**YOUR GOAL**
Every line holding "This" should be copied from the records below.

(Saved data entries)
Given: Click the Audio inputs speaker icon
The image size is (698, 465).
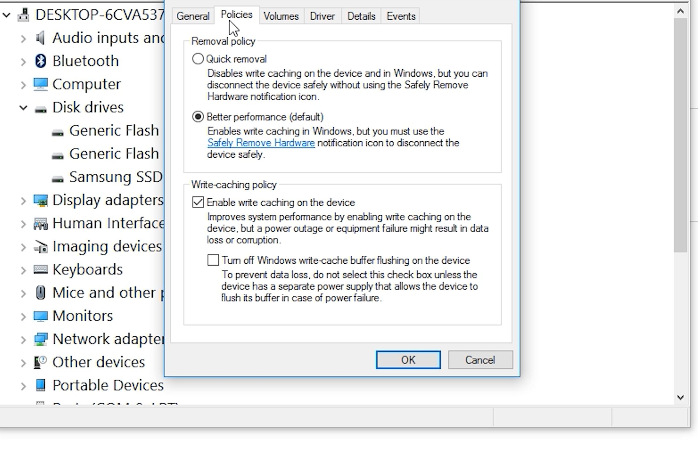Looking at the screenshot, I should [x=40, y=38].
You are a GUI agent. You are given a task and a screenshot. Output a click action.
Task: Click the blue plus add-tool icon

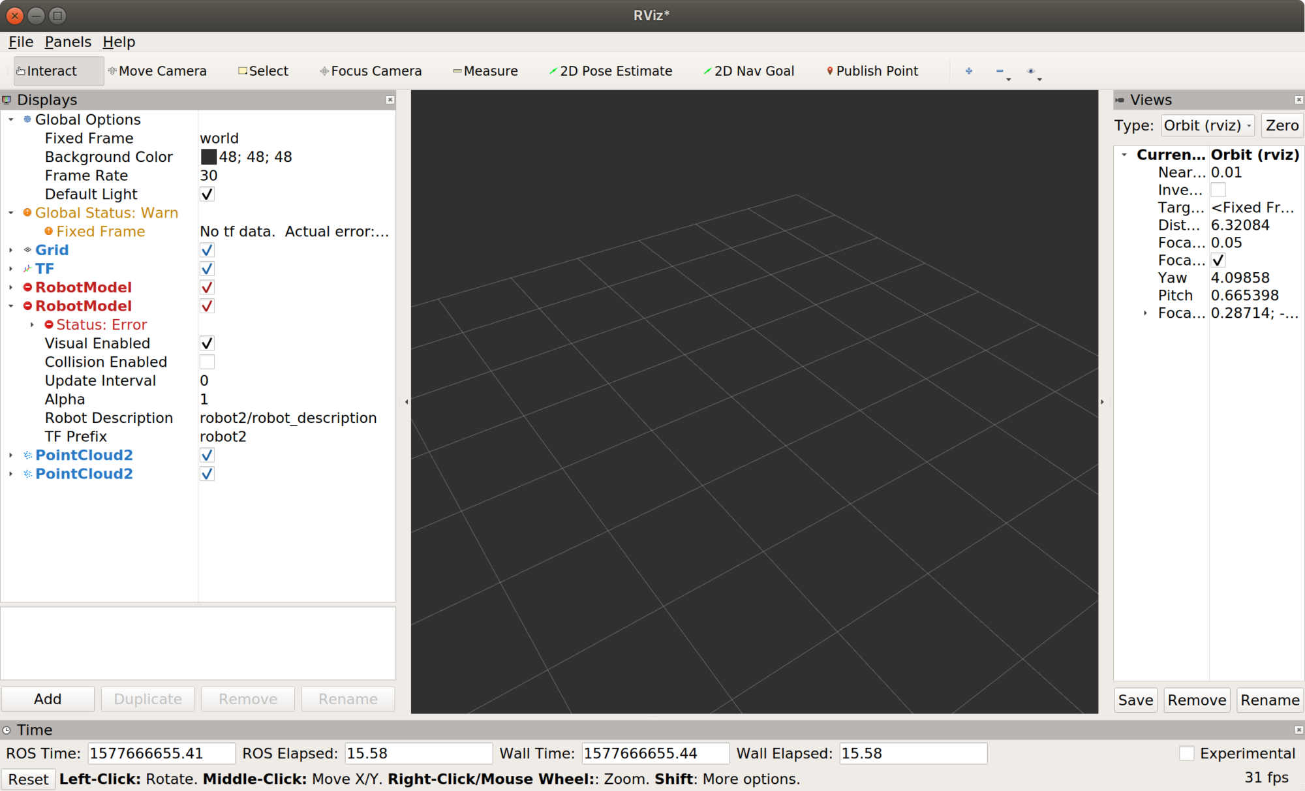point(969,70)
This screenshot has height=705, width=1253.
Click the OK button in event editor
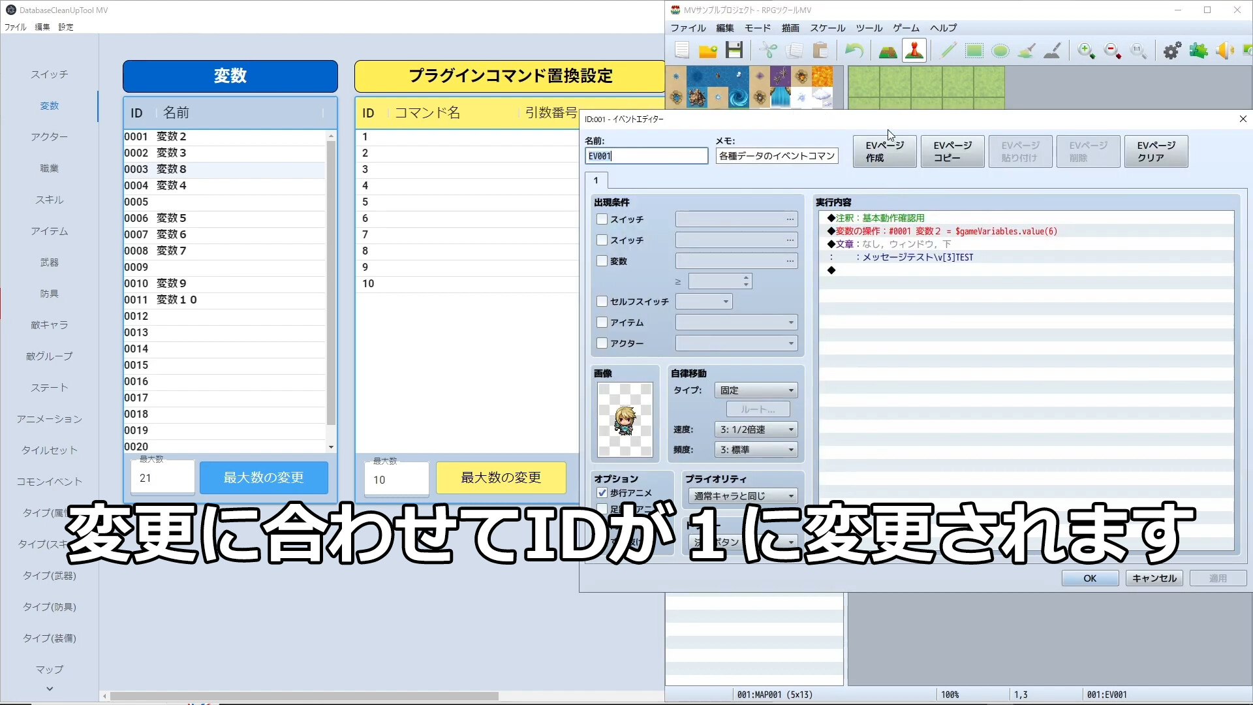point(1089,578)
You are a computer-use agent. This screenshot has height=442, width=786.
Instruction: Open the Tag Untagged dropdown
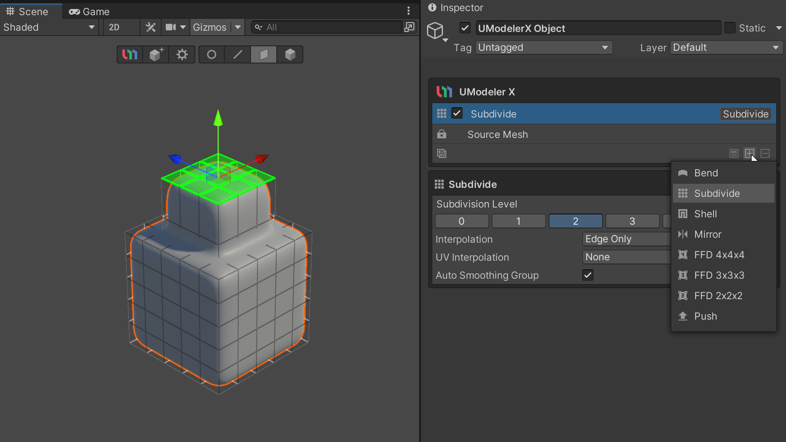point(543,47)
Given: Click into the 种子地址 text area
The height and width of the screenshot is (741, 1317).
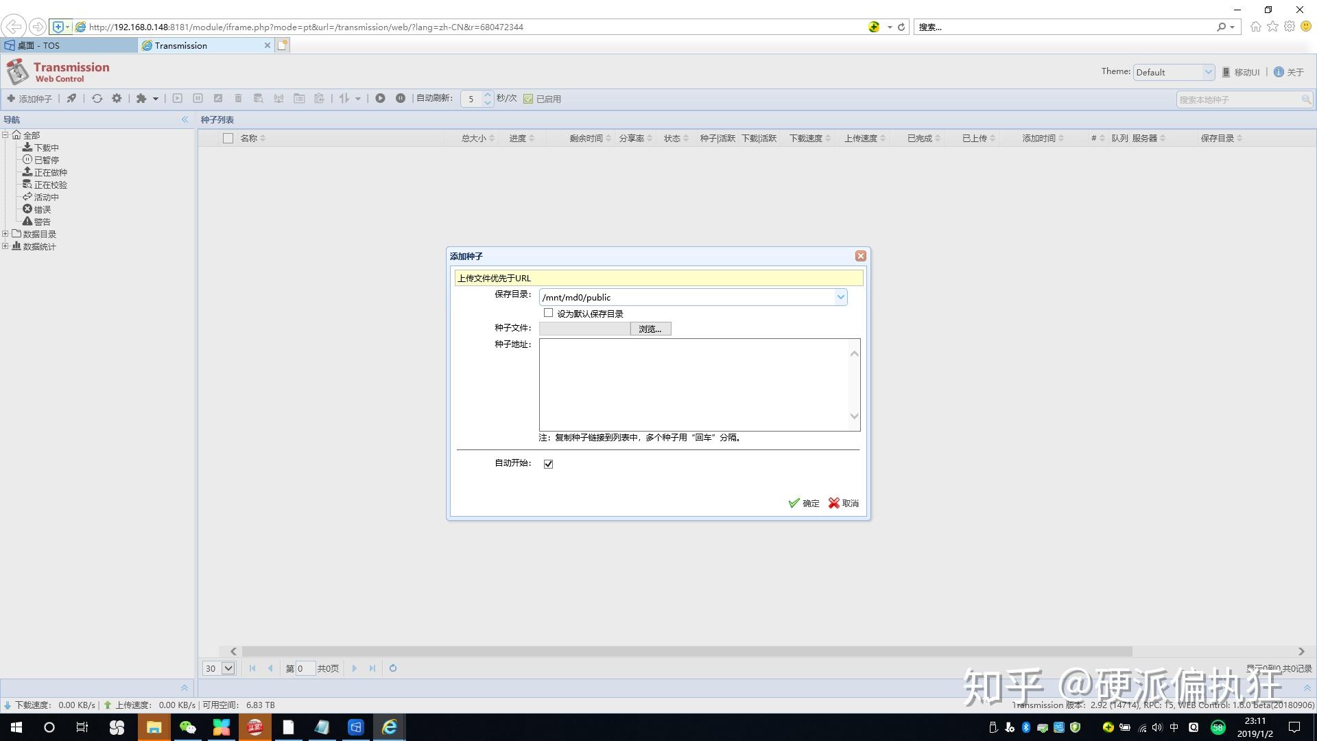Looking at the screenshot, I should pos(693,384).
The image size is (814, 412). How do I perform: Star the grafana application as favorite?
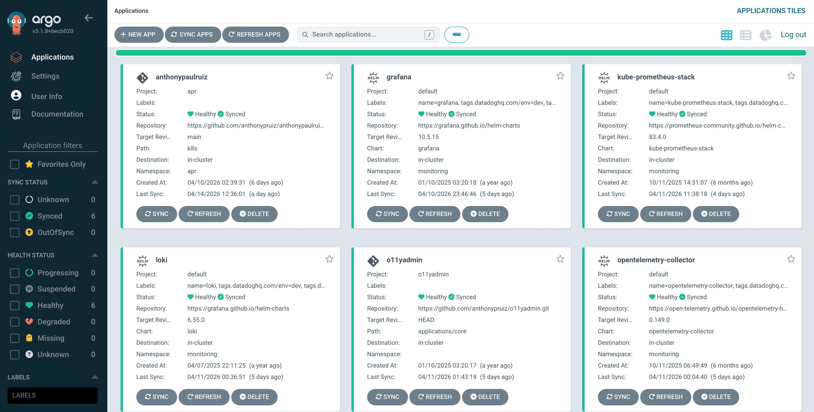pyautogui.click(x=560, y=76)
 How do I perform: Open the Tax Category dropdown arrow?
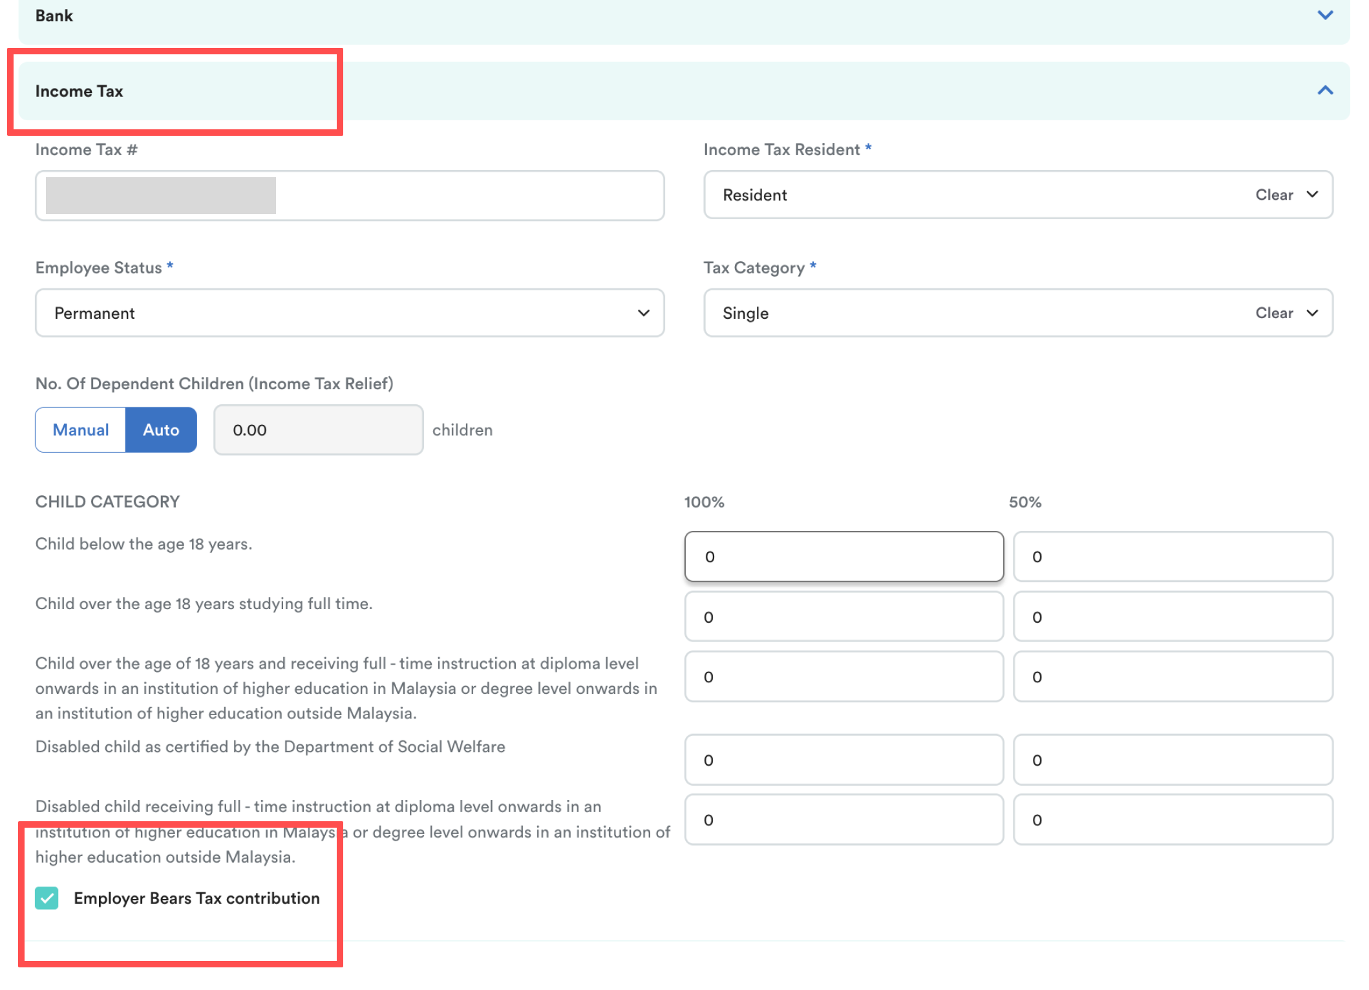pyautogui.click(x=1311, y=313)
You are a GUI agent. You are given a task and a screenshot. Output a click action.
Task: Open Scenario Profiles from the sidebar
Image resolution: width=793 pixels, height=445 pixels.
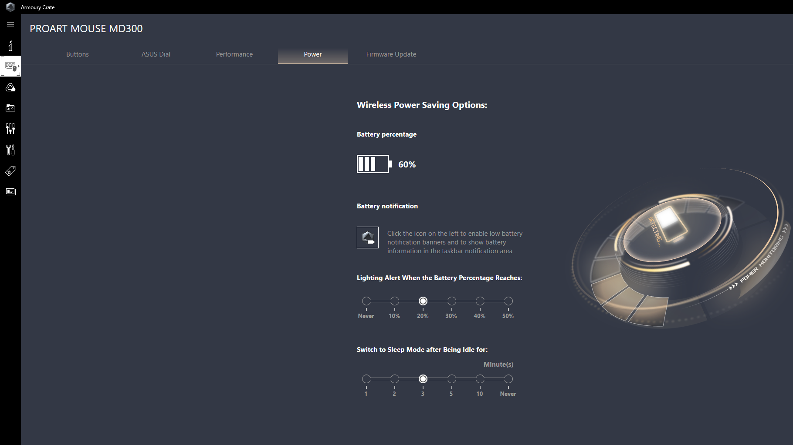click(x=10, y=128)
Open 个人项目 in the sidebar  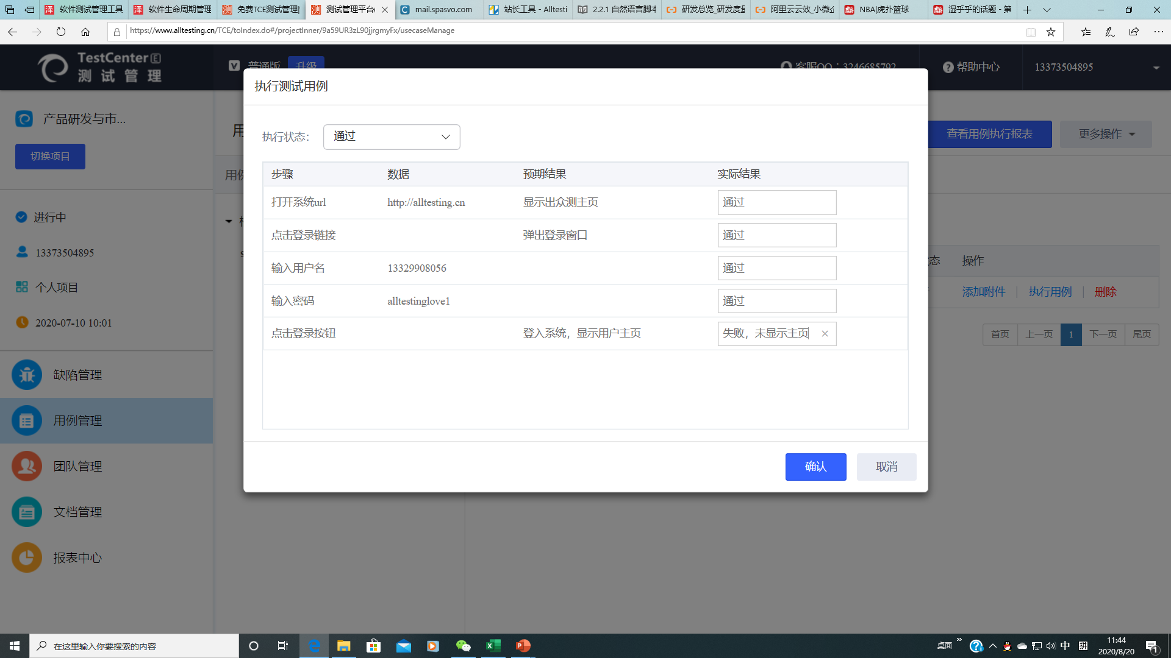59,287
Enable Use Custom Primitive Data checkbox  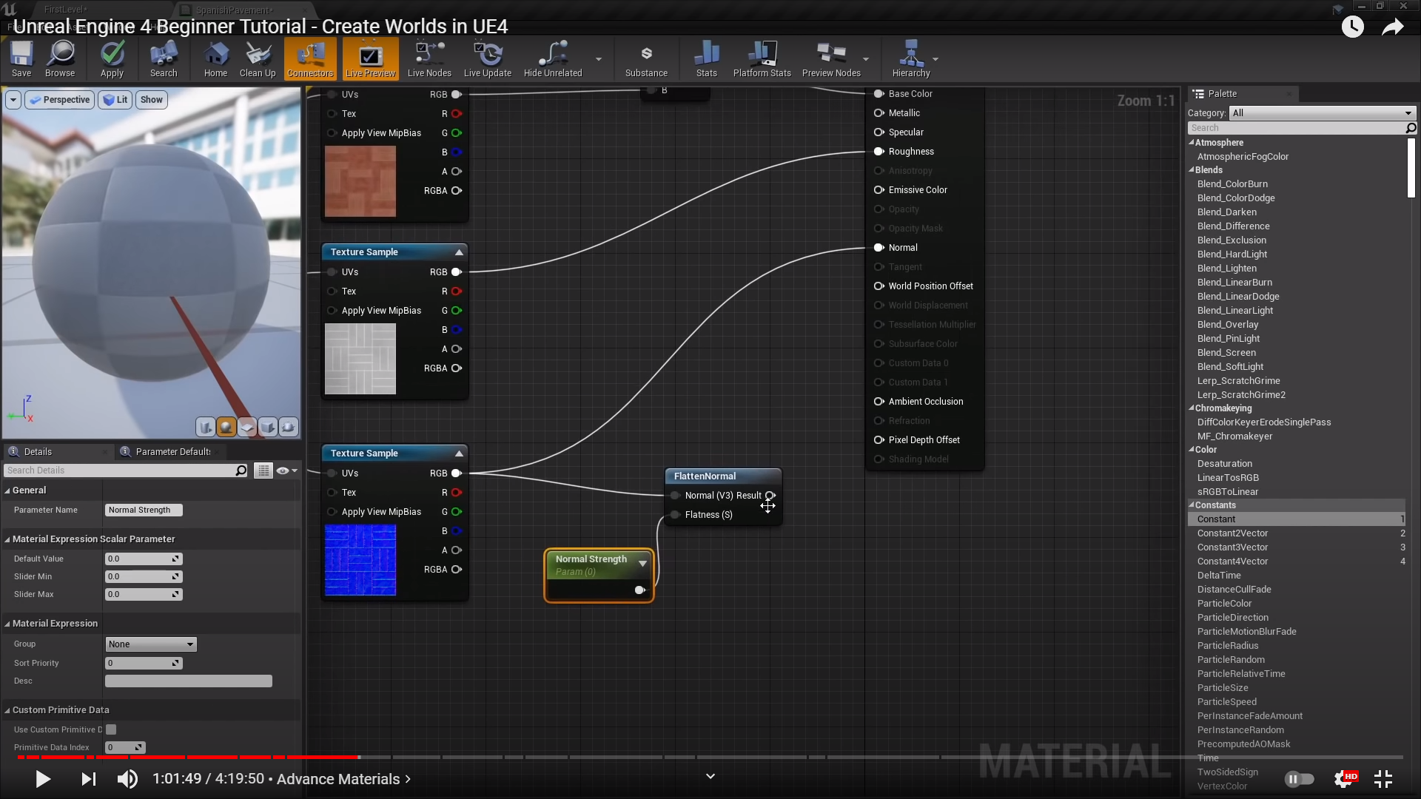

**ANSWER SPACE**
This screenshot has height=705, width=1253.
You are a computer-use agent. This screenshot has height=442, width=786.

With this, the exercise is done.